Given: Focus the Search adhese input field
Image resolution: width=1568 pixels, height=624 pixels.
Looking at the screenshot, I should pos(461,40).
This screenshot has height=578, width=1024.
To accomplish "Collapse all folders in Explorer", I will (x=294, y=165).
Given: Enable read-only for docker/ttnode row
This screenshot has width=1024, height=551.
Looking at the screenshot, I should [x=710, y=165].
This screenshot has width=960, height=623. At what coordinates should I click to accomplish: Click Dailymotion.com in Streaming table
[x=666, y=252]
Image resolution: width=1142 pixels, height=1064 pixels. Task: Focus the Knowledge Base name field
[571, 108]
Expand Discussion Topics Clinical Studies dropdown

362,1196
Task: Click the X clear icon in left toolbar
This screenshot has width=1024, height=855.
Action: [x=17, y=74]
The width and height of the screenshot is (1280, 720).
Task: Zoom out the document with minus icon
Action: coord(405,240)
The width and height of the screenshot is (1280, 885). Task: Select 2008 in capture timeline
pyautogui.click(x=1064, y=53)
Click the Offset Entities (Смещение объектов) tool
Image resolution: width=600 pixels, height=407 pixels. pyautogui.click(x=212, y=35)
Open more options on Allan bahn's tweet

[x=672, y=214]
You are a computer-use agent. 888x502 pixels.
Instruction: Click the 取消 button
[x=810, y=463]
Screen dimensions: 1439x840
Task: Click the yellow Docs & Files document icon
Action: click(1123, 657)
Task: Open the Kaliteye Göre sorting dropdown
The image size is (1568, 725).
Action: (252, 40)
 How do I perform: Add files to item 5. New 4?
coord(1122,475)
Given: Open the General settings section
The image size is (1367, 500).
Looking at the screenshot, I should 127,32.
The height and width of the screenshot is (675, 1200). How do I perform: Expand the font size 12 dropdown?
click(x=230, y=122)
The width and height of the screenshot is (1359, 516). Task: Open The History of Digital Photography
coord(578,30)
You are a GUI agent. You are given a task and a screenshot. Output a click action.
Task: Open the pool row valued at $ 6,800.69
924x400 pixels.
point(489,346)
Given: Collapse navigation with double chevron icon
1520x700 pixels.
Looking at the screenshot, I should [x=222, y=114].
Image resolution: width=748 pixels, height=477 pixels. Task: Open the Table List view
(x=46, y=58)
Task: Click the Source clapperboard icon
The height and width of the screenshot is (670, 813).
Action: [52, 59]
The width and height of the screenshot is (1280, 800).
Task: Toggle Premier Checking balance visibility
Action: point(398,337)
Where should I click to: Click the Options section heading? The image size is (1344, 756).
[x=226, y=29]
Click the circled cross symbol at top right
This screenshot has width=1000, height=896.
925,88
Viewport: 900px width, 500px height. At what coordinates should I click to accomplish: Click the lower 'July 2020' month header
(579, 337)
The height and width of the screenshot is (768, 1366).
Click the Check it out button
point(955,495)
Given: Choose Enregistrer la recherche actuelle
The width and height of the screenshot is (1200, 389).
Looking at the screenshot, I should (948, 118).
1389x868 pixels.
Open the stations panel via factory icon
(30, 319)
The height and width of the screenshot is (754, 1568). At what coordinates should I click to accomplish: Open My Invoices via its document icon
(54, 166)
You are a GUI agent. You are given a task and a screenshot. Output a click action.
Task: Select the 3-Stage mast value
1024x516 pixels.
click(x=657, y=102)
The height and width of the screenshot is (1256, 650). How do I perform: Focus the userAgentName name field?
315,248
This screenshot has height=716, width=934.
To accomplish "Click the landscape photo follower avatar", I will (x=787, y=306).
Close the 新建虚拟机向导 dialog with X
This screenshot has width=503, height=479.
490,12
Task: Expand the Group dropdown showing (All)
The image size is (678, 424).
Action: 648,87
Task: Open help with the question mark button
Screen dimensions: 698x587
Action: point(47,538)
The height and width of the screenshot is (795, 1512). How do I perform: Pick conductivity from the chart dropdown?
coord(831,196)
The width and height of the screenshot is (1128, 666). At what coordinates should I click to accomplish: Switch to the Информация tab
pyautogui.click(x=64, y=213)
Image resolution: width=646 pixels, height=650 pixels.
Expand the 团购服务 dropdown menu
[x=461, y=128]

TASK GOAL. Every entry shown above is to be written out exactly.

RESULT OF THE EXERCISE.
Given: Focus the Search adhese input field
Image resolution: width=1568 pixels, height=624 pixels.
Looking at the screenshot, I should pos(461,40).
This screenshot has height=578, width=1024.
To accomplish "Collapse all folders in Explorer", I will (x=294, y=165).
Given: Enable read-only for docker/ttnode row
This screenshot has width=1024, height=551.
Looking at the screenshot, I should [x=710, y=165].
This screenshot has width=960, height=623. At what coordinates should I click to accomplish: Click Dailymotion.com in Streaming table
[x=666, y=252]
Image resolution: width=1142 pixels, height=1064 pixels. Task: Focus the Knowledge Base name field
[571, 108]
Expand Discussion Topics Clinical Studies dropdown

362,1196
Task: Click the X clear icon in left toolbar
This screenshot has width=1024, height=855.
Action: [x=17, y=74]
The width and height of the screenshot is (1280, 720).
Task: Zoom out the document with minus icon
Action: coord(405,240)
The width and height of the screenshot is (1280, 885). Task: Select 2008 in capture timeline
pyautogui.click(x=1064, y=53)
Click the Offset Entities (Смещение объектов) tool
Image resolution: width=600 pixels, height=407 pixels. pyautogui.click(x=212, y=35)
Open more options on Allan bahn's tweet

[x=672, y=214]
You are a computer-use agent. 888x502 pixels.
Instruction: Click the 取消 button
[x=810, y=463]
Screen dimensions: 1439x840
Task: Click the yellow Docs & Files document icon
Action: click(1123, 657)
Task: Open the Kaliteye Göre sorting dropdown
The image size is (1568, 725).
Action: (252, 40)
 How do I perform: Add files to item 5. New 4?
coord(1122,475)
Given: Open the General settings section
The image size is (1367, 500).
Looking at the screenshot, I should 127,32.
The height and width of the screenshot is (675, 1200). How do I perform: Expand the font size 12 dropdown?
click(x=230, y=122)
The width and height of the screenshot is (1359, 516). Task: Open The History of Digital Photography
coord(578,30)
You are a GUI agent. You are given a task and a screenshot. Output a click action.
Task: Open the pool row valued at $ 6,800.69
924x400 pixels.
point(489,346)
Given: Collapse navigation with double chevron icon
1520x700 pixels.
Looking at the screenshot, I should [x=222, y=114].
Image resolution: width=748 pixels, height=477 pixels. Task: Open the Table List view
(x=46, y=58)
Task: Click the Source clapperboard icon
The height and width of the screenshot is (670, 813).
Action: [52, 59]
The width and height of the screenshot is (1280, 800).
Task: Toggle Premier Checking balance visibility
Action: point(398,337)
Where should I click to: Click the Options section heading? The image size is (1344, 756).
[x=226, y=29]
Click the circled cross symbol at top right
This screenshot has width=1000, height=896.
925,88
Viewport: 900px width, 500px height. At what coordinates should I click to accomplish: Click the lower 'July 2020' month header
(579, 337)
The height and width of the screenshot is (768, 1366).
Click the Check it out button
point(955,495)
Given: Choose Enregistrer la recherche actuelle
The width and height of the screenshot is (1200, 389).
Looking at the screenshot, I should (948, 118).
1389x868 pixels.
Open the stations panel via factory icon
(30, 319)
The height and width of the screenshot is (754, 1568). At what coordinates should I click to accomplish: Open My Invoices via its document icon
(54, 166)
You are a GUI agent. You are given a task and a screenshot. Output a click action.
Task: Select the 3-Stage mast value
1024x516 pixels.
click(x=657, y=102)
The height and width of the screenshot is (1256, 650). How do I perform: Focus the userAgentName name field?
315,248
This screenshot has height=716, width=934.
To accomplish "Click the landscape photo follower avatar", I will (x=787, y=306).
Close the 新建虚拟机向导 dialog with X
This screenshot has width=503, height=479.
490,12
Task: Expand the Group dropdown showing (All)
The image size is (678, 424).
Action: 648,87
Task: Open help with the question mark button
Screen dimensions: 698x587
Action: point(47,538)
The height and width of the screenshot is (795, 1512). How do I perform: Pick conductivity from the chart dropdown?
coord(831,196)
The width and height of the screenshot is (1128, 666). At what coordinates should I click to accomplish: Switch to the Информация tab
pyautogui.click(x=64, y=213)
Image resolution: width=646 pixels, height=650 pixels.
Expand the 团购服务 dropdown menu
[x=461, y=128]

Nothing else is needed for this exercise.